No meado de 2010 eu, mãe de um lindo negrinho chamado Denzel (lógico que é por causa do Maravilhoso Denzel Washington) gozando de seus 4 anos de idade, ao chegar do trabalho, como rotineiramente faço, querendo saber como foi seu dia no integral da escola, enchendo-lhe de perguntas que geralmente são respondidas com um curto relato: -“foi tudo bem”, percebi que naquela curta frase havia um olhar cabisbaixo não habitual!
Desejando saber um pouco mais sobre aquele olhar fui surpreendida com a seguinte afirmativa:
- “Mãe eu não quero mais ser preto!”
Naquele momento muitos sentimentos que acreditei já terem sido superados vieram à tona, como uma novela em meus pensamentos, cenas e situações do meu passado que já justificaram essa mesma frase no íntimo do meu coração, mas que nunca externalizado como naquele momento ousado e inconformado!
Tentei manter a serenidade para saber quais eram os motivos que o levavam a fazer tal protesto, e com muita revolta Denzel respondeu que seus coleguinhas de escola disseram-lhe que sua cor era a cor de coco e por isso riam dele!
Fiz de tudo para não transparecer minha indignação e na tentativa de levantar sua auto-estima, logo respondi:
- “Como pode um garotinho tão lindo, cheiroso e gostoso ser comparado a um coco!? Acho muito mais parecido com uma deliciosa barra de chocolate ou com um cafezinho gostoso e quentinho...” e o enchi de beijos...
Vendo seu rostinho ainda descontente com um lindo biquinho, em seguida tentei indagar se ele também gostaria de sair dessa família, pois se todos nós somos pretos e nos orgulhamos disso, como eu poderia ter um filho branco!?
Ainda não contente com meus argumentos Denzel questionou o fato de não existir nenhum super-herói preto, e que nos momentos de brincadeira da escola, os colegas não aceitavam que ele fosse personagens como Super-homem, Bem 10 ou Homem Aranha porque não são parecidos com ele!
Com meu coraçao apertado sabia que ele tinha toda razão com relação a falta de super-heróis e personagens de sucesso negros, mas ainda assim respondi que no mundo do faz-de-conta, todos poderiam ser quem quisesse, independente de parecer ou não com determinado personagem.
Tudo isso foi muito embaraçoso, pois ontem eu fui a criança vítima de todas essas discriminações raciais em meus vários ambientes sociais e hoje sou mãe de mais uma criança que, em pleno século XXI ainda é vítima desse mal que a população negra brasileira ainda é submetida, o RACISMO!!!!! Um mal que parece não se estancar...
Procurei a escola para saber que tratamento estavam dando a estes tipos de questões, e responderam não terem presenciado nenhum tipo de conflito parecido.
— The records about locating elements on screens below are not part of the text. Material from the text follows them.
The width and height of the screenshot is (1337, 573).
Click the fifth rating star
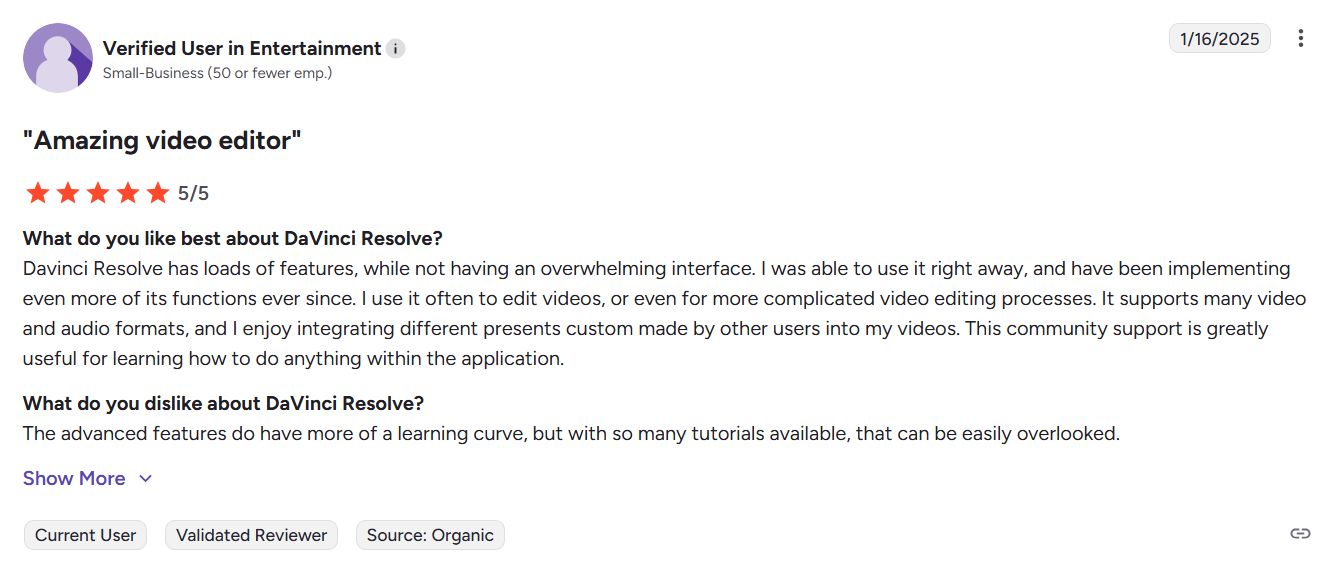pyautogui.click(x=158, y=193)
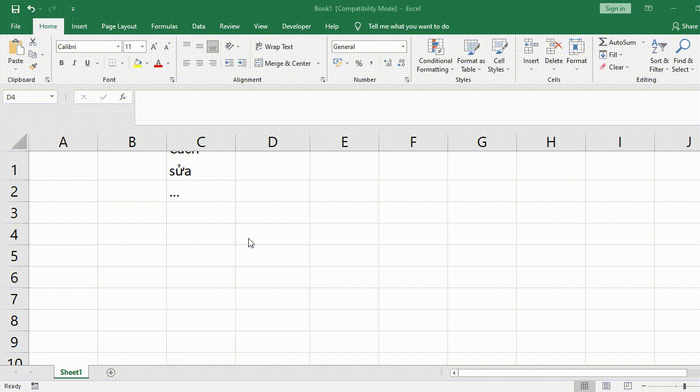
Task: Toggle Wrap Text on
Action: pyautogui.click(x=274, y=46)
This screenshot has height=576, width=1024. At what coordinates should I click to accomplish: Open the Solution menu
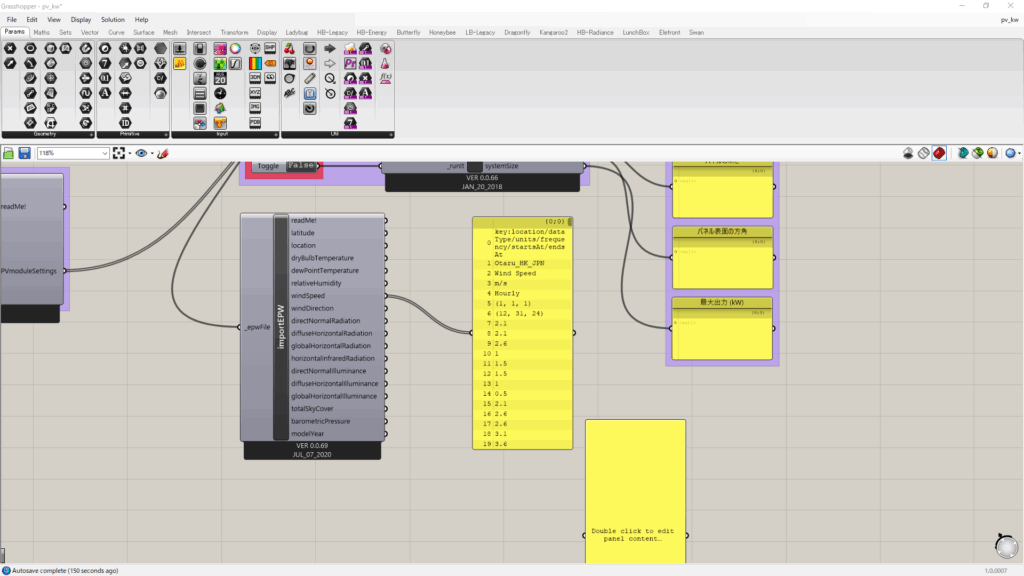[112, 19]
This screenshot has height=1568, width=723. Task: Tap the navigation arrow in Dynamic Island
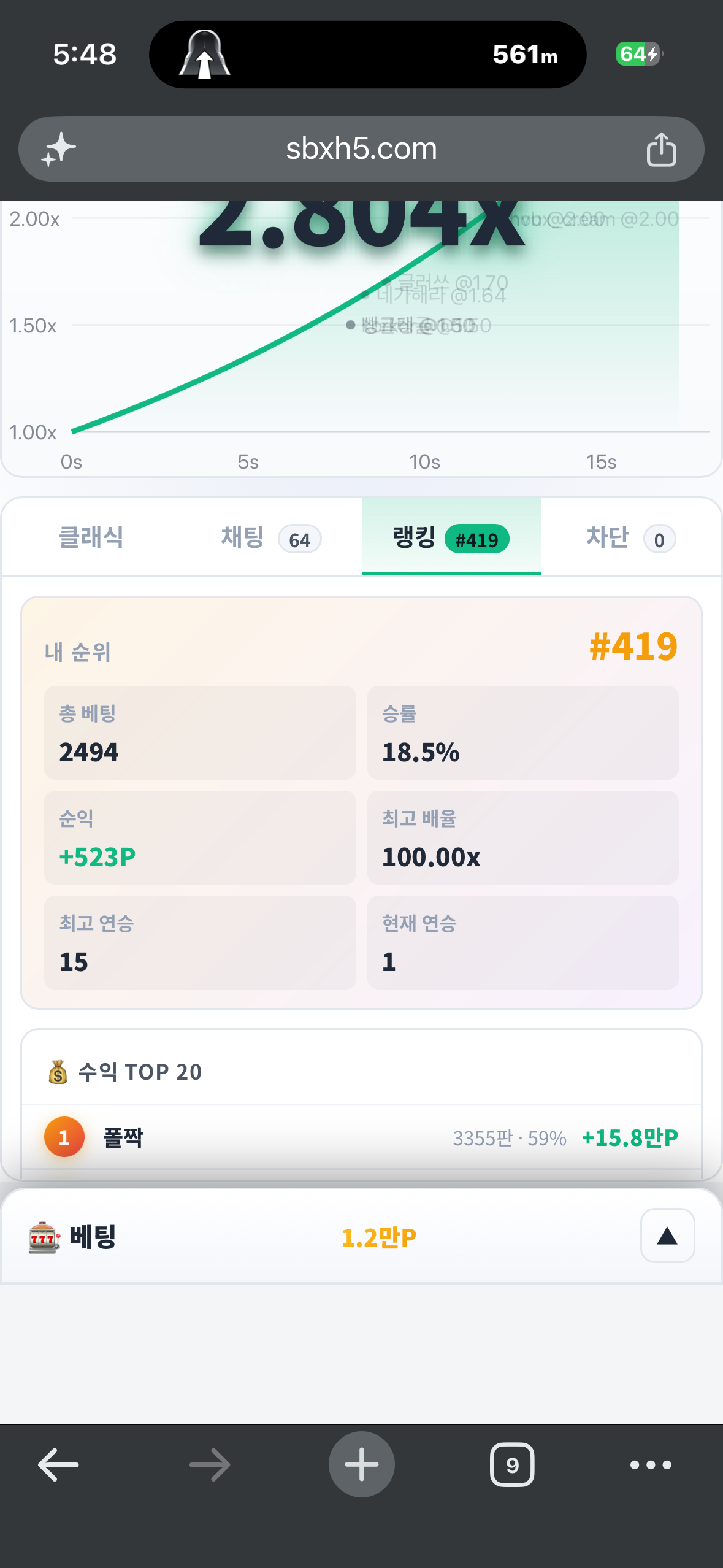click(205, 55)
Uma professora, que aliás tenho muito carinho, depois de meu relato, com as melhores de suas intenções transbordou o balde de despreparo com as questões raciais, pois foi capaz de abraçá-lo e dizer: “Meu lindo, não fica triste com essas coisas, aliás, “você nem é preto, você é moreninho igual a tia, ó!" (comparando os tons de peles)
Quase caí para trás!!!!! De imediato corrigi sua colocação, mais que equivocada, dizendo que ele é preto sim, assim como sua mãe e seus familiares, (não aquele que é preto, mas é bonito) mais sim um preto muito lindo e inteligente que não deve se abater com colegas que falam esse tipo de bobagem!
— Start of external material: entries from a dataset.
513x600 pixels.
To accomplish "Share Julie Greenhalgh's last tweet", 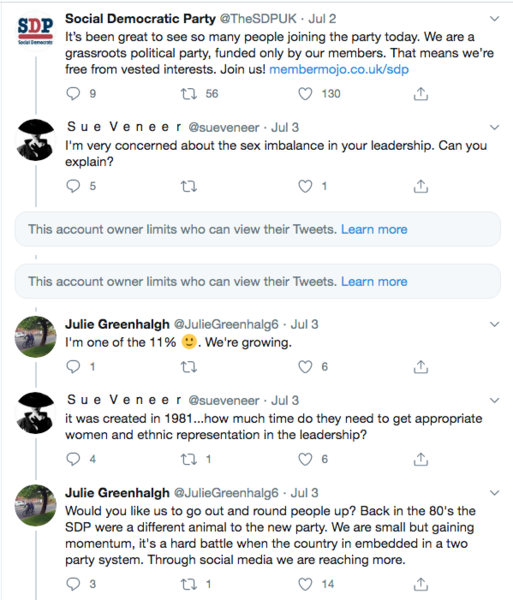I will [420, 584].
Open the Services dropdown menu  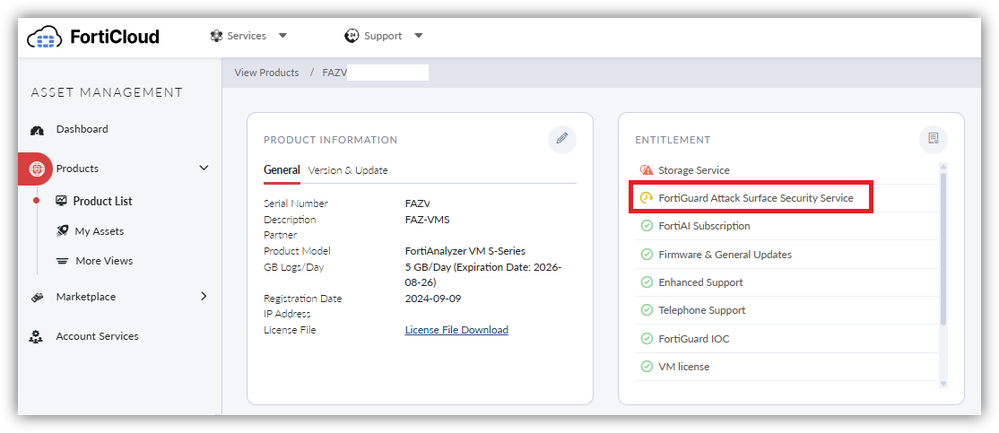248,36
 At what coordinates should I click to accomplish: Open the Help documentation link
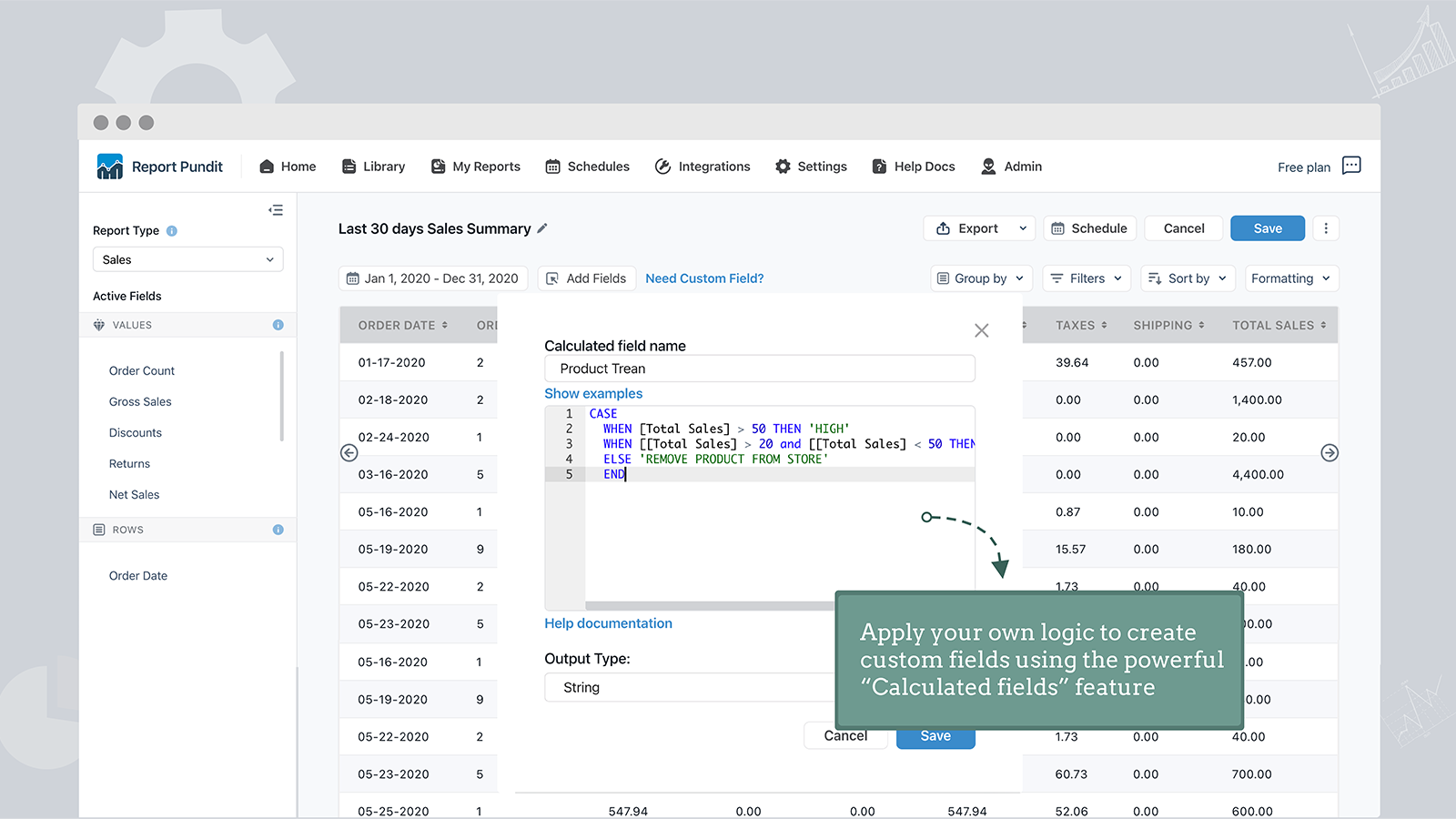click(x=608, y=623)
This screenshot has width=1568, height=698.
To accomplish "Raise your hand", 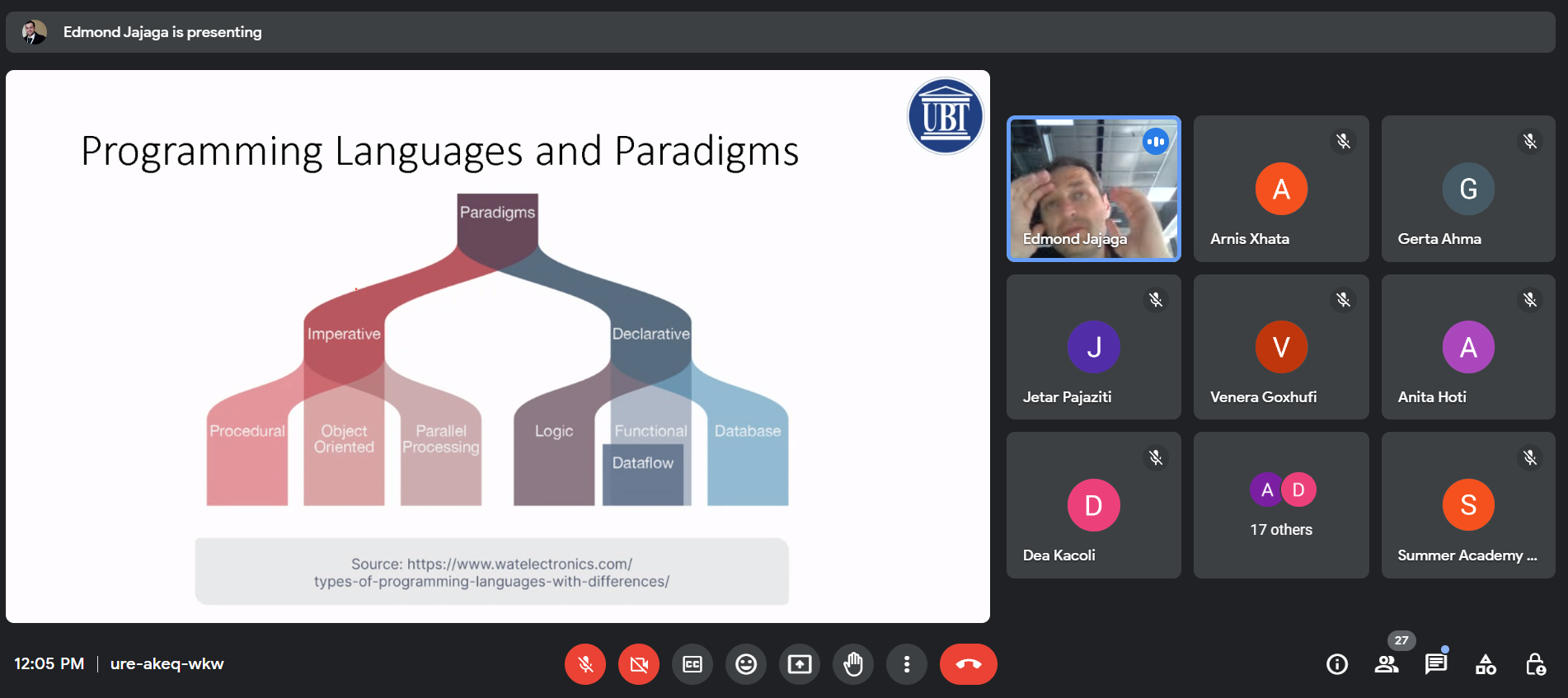I will click(x=853, y=664).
Neste momento percebi que se dependesse da ajuda da escola para esse tipo de apoio, a briga estava perdida, pois por mais amorosas e cheias de boas intenções não estavam preparadas para agir em prol de uma educação anti-racista, tão pouco estavam alicerçadas com a lei federal nº10.639/03, que na ocasião era pelo menos 3 anos mais velha que Denzel!!!!!
Muitas reflexões me fizeram sair de todos esses anos em estado da inércia, pois como uma professora graduada em Pedagogia e História não poderia permitir passar por tudo isso novamente sem nenhum posicionamento efetivo que pudesse abranger um número maior de pessoas em prol do combate ao racismo na educação.
O somatório da minha própria história, mais esta questão com meu filho em pleno Jardim II, além das observações do meu dia-a-dia como educadora de um projeto social com jovens da comunidade de Manguinhos, deram pernas para a criação do “Projeto: Recriando olhares em prol de uma Consciência negra em Roda de educadores”, objetivando contribuir com os esforços das esferas públicas por uma educação anti-racista, de maneira militante, levando aos espaços educadores discussões e reflexões que possibilitem recriar olhares sobre as questões étnico-raciais brasileiras fundamentada pela lei federal 10.639/03, viabilizando uma melhor elaboração de práticas pedagógicas em favor de uma educação pela valorização das diferenças na construção de igualdades.
E este é o 1º ato dessa história da vida real!